Moraes lembrou que, em agosto de 2025, o que na época motivou a decretação da prisão domiciliar de Jair Bolsonaro, Flávio também havia descumprido ordens do STF ao transmitir em suas redes uma fala do ex-presidente por telefone durante um ato político em Copacabana (RJ).
“Observo, ainda, que Flávio Nantes Bolsonaro é reincidente em sua conduta desrespeitosa as decisões judiciais, pois em 3/8/2025, juntamente com seu pai Jair Messias Bolsonaro, desrespeitaram a mesma medida cautelar de ‘proibição de utilização de redes sociais, diretamente ou por intermédio de terceiros’, produzindo dolosa e conscientemente material pré-fabricado para seus partidários políticos”, ressaltou.
À época, esse descumprimento das cautelares resultou na decretação provisória da prisão domiciliar do ex-presidente no dia seguinte. Agora, a defesa de Jair Bolsonaro terá de esclarecer se o ex-chefe do Planalto tinha ciência da carta que seria veiculada na internet.
O ex-presidente cumpre uma pena de 27 anos e 3 meses após ter sido condenado por liderar uma organização criminosa que tentou dar um golpe de Estado em 2022. Após cumprir parte da pena no Complexo Penitenciário da Polícia Militar, a Papudinha, ele foi transferido para regime domiciliar por questões humanitárias de saúde.
Carta de Bolsonaro
O senador Flávio Bolsonaro leu nesse sábado (11/7) uma carta em que seu pai o aponta como seu “porta-voz” e pré-candidato à Presidência da República.

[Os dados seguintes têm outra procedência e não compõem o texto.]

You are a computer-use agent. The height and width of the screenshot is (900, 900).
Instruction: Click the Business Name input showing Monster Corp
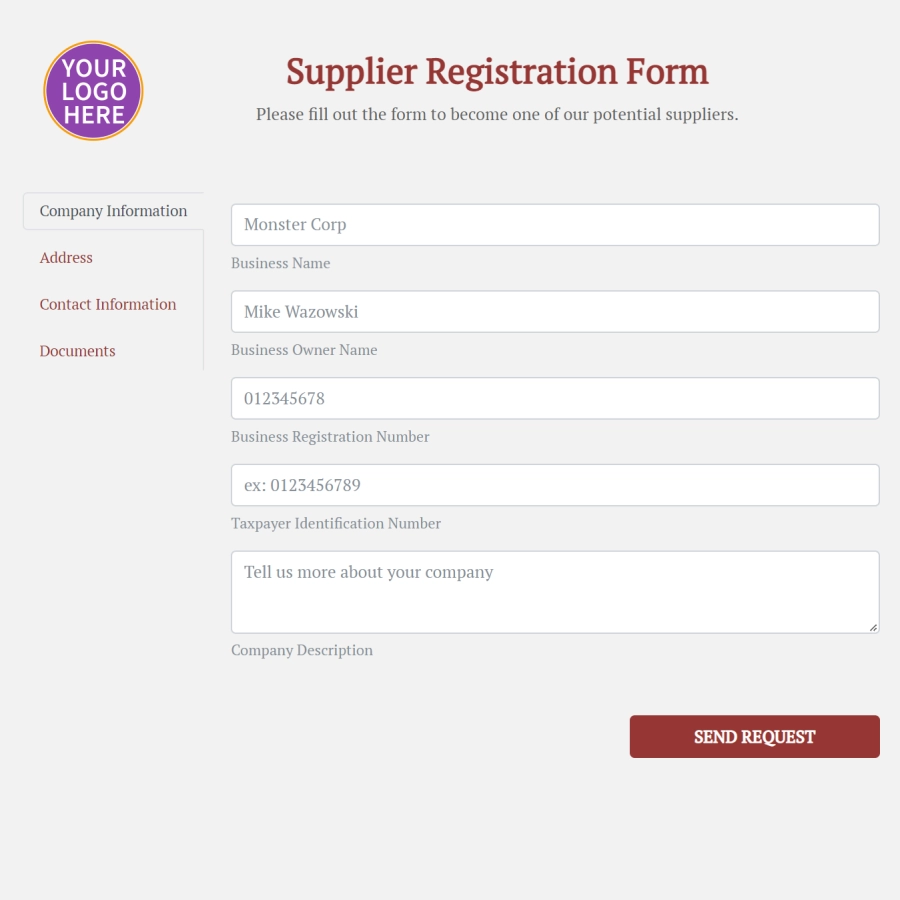(x=555, y=224)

O documento foi reproduzido em uma transmissão ao vivo feita pelo senador nas redes sociais. O ex-chefe do Executivo disse confiar em seu filho como “melhor opção” para combater a corrupção, a violência e o empobrecimento do país.
Em decisão proferida na tarde desta segunda-feira (13/7), Moraes suspendeu por 90 dias as visitas de Flávio ao pai e determinou que a defesa de Bolsonaro explique, em 48 horas, se o ex-presidente sabia que o texto seria divulgado nas redes sociais.
Moraes salientou que o ex-presidente está proibido de utilizar redes sociais, inclusive por intermédio de terceiros.
O magistrado também apontou que as palavras do ex-presidente podem configurar propaganda eleitoral antecipada.
“A divulgação de vídeo em rede social e utilização de expressões com carga semântica equivalente a pedido explícito de voto pode configurar propaganda eleitoral antecipada em período vedado pela legislação, devendo ser apurada pelo Ministério Público eleitoral”, escreveu.
Ao proibir as visitas do senador Flávio Bolsonaro (PL-RJ) ao pai, o ex-presidente Jair Bolsonaro, o ministro do Supremo Tribunal Federal (STF) Alexandre de Moraes afirmou que o parlamentar é reincidente no descumprimento de medidas cautelares.
Nesta segunda-feira (13/7), o magistrado suspendeu as visitas até o fim do segundo turno das eleições e deu 48h para que a defesa explique a divulgação de uma carta escrita pelo ex-chefe do Planalto.
A decisão ocorre após o senador tornar pública, nas redes sociais, no último sábado (11/7), um texto redigido pelo ex-presidente na qual ele coloca o filho como porta-voz na disputa eleitoral deste ano.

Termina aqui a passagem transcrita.